Outra questão da qual programas divergem, de acordo com Epple, Romano e Urquiola (2017), diz respeito ao grau de discricionariedade que as escolas que participam do programa podem contar para selecionar os alunos. Se elas podem exigir testes de admissão ou não e se elas podem exigir quantias adicionais na mensalidade (que excedem o valor do voucher) ou não. Se a seleção de alunos bolsistas feita pelas escolas privadas for a mesma que ela faz para alunos normais, então é possível que ocorra o fenômeno que os críticos do programa apontam e que é conhecido na literatura como “cream skimming”. As escolas privadas poderiam escolher apenas os melhores e mais motivados alunos, características que, em geral, tendem a estar associadas a renda e melhor background familiar. Nesse caso, a política focalizada estaria, pelo menos em parte, “errando o alvo”. Os alunos mais vulneráveis, aqueles que talvez fossem os que mais se beneficiassem do programa, não poderiam desfrutar do programa da mesma forma que os menos vulneráveis.
Nesse ponto, os programas de larga apontam para a mesma direção. Tanto no Chile [3] quanto na Suécia [4] as evidencias indicam que há uma grande migração e interesse de indivíduos de renda média, enquanto na Suécia os dados sugerem que as primeiras a se instalar selecionam os alunos mais habilidosos para entrar. Essas evidências provocam questionamentos a respeito dos efeitos indiretos do programa sobre os alunos que permanecem nas escolas públicas. Uma das grandes preocupações é que os estudantes não selecionados estejam fadados a ficar em escolas públicas – por não terem sido aceitos em nenhuma escola privada participante do programa – ou alocados em uma escola privada de qualidade inferior.
Para complicar ainda mais a discussão, os efeitos de segregação podem ser amenizados se as escolas públicas mudarem seu comportamento na presença da nova concorrência (escolas que admitem vouchers).

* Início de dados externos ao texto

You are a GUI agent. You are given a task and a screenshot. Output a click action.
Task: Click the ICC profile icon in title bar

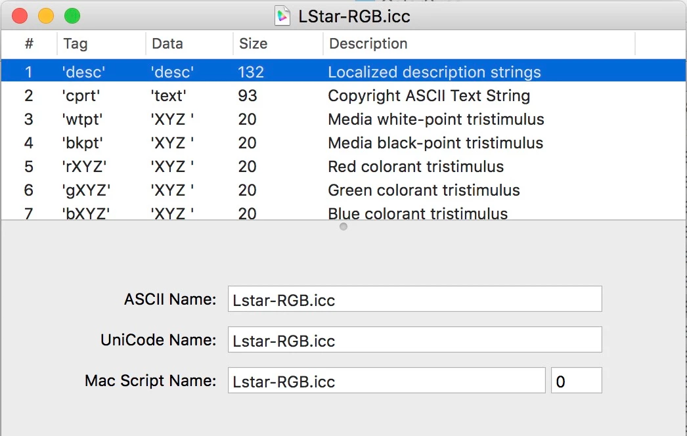point(282,16)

A literatura empírica documenta algo nesse sentido. Na Suécia, por exemplo, nas regiões em que havia maior disponibilidade de vagas via Vales percebeu-se também uma melhora no desempenho global (GPA) dos alunos das escolas estatais, bem como em testes padronizados. Já nos programas de pequena escala avaliados no Canadá [5] e Estados Unidos [6], uma série de características foram percebidas. Primeiramente, a proximidade das escolas privadas com vales afetava o desempenho das escolas estatais nos testes padronizados. Segundo, que as escolas públicas passaram a alocar mais recursos nas séries mais próximas dos testes padronizados, haja vista que o baixo desempenho nesses testes por dois anos consecutivos na escola tornaria os estudantes elegíveis aos Vales no ano seguinte. Em terceiro, verificou-se também um aumento na proporção de escolas públicas com graus mais elevados nos testes um ano após a entrada do programa de Vale na região.
Saindo dos efeitos indiretos, pode-se discutir qual os resultados sobre a qualidade acadêmica dos estudantes que participam do programa. Nesse tópico, há que se separar os tipos de efeitos para identificar melhor os resultados. Em termos de efeitos médios para os participantes, os programas de Milwaukee [7] (EUA) e Bogotá e Cali 8] (COL) apresentaram aumento nas notas médias dos alunos em testes padronizados de 0,3-0,5 desvios-padrão (d.p.) e 0,21-0,22 d.p., respectivamente. Já os programas de New York [9] (EUA), Washington D.C. (EUA) e Dayton (EUA) apresentaram resultados apenas dentre os estudantes afro-americanos, mas não em termos de notas médias de todos os participantes. Outro resultado digno de nota é o aumento das matrículas no Ensino Superior para os egressos dos programas de Washington [10] D.C. (EUA) e New York [11] (EUA), nos quais foram verificados aumentos de 12% a 21% e 7%, respectivamente.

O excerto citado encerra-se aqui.